Not so long ago, using the Internet meant one thing: sitting at a desk, at home or at work, in front of a personal computer. The user might have had different purposes in their use of the web, but much of the conditions under which they used it remained constant. As designers and developers, our assumptions about these conditions were baked into how we created websites and services.
Now, however, those assumptions are all out the window. Starting with the introduction of the original iPhone, every few years has brought not only new Internet devices, but entirely new form factors. Smartphones, tablets, and soon wearables such as smartwatches and glasses will create entirely new use cases for the Internet. People now interact with the web as they drive, shop, work, commute, exercise, eat in restaurants, and drink in bars. Additionally, multiple device usage has become commonplace: People start tasks on one device and finish them on another. Data analysis of user behavior makes mass personalization and behavioral segmentation possible. Who a user is, where they are, what they are trying to accomplish, and the type of device they’re using all matter. The result: The next generation of the web will be driven by context.
The World Of “Contextual” Applications
Google Now and Apple’s Siri are examples of purely “contextual” applications, each designed to interact and respond to an individual’s unique circumstances. Smaller players include calendar apps like Tempo and the virtual assistant app Donna, both for iOS.
But there’s a problem. The way we currently design websites and services does not fit with the potential of the contextual web, and the capabilities that this new technology affords. We need to find a new way to design web services. We need a new way to think about web services. And the key is to back to basics–back to long-lost art of the face-to-face conversation.
But designing a new generation of contextual apps and websites is extremely difficult, in part because we lack a language in which to describe them. That’s where the face-to-face conversation metaphor comes into play. Face-to-face conversations are all about intuiting the context of the person to whom you’re speaking and responding appropriately. By modeling these new apps and websites on conversations, the Internet will become a more dynamic, more natural, more conversational medium for humans interacting with software.
This new breed of applications will be the fruit of decades of artificial intelligence research, combined with the relatively new proliferation of Internet-connected devices. Smartphones, tablets, and wearable technology can all gather data for the purpose of informing contextual applications about their users’ circumstances.

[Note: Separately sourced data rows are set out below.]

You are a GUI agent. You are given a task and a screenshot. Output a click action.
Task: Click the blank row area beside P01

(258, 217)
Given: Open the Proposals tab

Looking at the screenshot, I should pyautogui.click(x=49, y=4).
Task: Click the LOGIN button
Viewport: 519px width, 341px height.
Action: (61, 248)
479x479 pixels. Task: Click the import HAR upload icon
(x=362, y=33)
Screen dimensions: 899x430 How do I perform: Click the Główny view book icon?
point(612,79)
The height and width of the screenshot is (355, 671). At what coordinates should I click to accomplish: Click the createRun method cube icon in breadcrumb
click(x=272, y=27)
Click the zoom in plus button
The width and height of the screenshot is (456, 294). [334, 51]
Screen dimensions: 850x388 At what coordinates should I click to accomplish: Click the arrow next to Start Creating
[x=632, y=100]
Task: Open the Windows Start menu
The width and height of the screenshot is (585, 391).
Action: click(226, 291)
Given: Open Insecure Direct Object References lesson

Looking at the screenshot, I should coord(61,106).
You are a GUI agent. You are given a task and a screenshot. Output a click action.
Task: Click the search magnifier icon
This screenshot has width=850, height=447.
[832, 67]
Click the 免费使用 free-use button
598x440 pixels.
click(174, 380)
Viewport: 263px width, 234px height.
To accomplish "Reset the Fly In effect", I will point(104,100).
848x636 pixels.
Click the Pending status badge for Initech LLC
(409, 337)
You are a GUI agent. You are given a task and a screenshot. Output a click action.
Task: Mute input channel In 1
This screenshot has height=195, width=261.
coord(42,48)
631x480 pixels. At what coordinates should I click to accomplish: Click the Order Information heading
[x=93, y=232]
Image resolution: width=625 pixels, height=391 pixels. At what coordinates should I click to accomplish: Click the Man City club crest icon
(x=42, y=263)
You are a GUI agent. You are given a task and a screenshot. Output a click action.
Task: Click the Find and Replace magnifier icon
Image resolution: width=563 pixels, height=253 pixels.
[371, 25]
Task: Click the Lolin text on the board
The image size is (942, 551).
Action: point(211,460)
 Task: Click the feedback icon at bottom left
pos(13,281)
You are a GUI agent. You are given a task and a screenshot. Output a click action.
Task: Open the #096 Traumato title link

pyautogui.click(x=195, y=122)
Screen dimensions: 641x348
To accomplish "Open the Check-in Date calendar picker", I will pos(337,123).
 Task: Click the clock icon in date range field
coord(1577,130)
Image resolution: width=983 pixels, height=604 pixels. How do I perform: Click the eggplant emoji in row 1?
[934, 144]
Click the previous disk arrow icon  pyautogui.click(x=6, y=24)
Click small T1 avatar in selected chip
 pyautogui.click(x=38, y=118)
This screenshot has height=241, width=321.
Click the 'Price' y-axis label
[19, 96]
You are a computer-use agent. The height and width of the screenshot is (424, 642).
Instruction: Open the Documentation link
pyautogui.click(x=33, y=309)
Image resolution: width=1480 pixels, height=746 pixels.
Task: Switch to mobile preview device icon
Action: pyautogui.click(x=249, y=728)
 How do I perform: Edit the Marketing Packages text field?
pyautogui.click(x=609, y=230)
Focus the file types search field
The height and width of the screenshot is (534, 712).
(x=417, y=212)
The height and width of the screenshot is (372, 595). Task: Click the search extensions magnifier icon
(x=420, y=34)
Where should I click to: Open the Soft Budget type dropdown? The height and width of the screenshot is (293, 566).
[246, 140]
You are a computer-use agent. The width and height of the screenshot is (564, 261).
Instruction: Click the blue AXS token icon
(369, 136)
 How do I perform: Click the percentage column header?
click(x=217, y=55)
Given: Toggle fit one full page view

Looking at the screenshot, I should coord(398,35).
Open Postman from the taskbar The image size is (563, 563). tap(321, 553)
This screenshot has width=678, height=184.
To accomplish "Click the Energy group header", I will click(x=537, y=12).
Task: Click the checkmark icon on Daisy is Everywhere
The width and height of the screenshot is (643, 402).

Living In A World Of Boxes and Arrows
Currently, we have a very user interface-centric way of approaching application design. A single user interface is the comprehensive conduit for a user’s interaction with an application. The “boxes and arrows” approach that is popular in UX design reflects this thinking. Up until now, this approach has worked fairly well, however it is poorly equipped to articulate this new generation of contextual applications.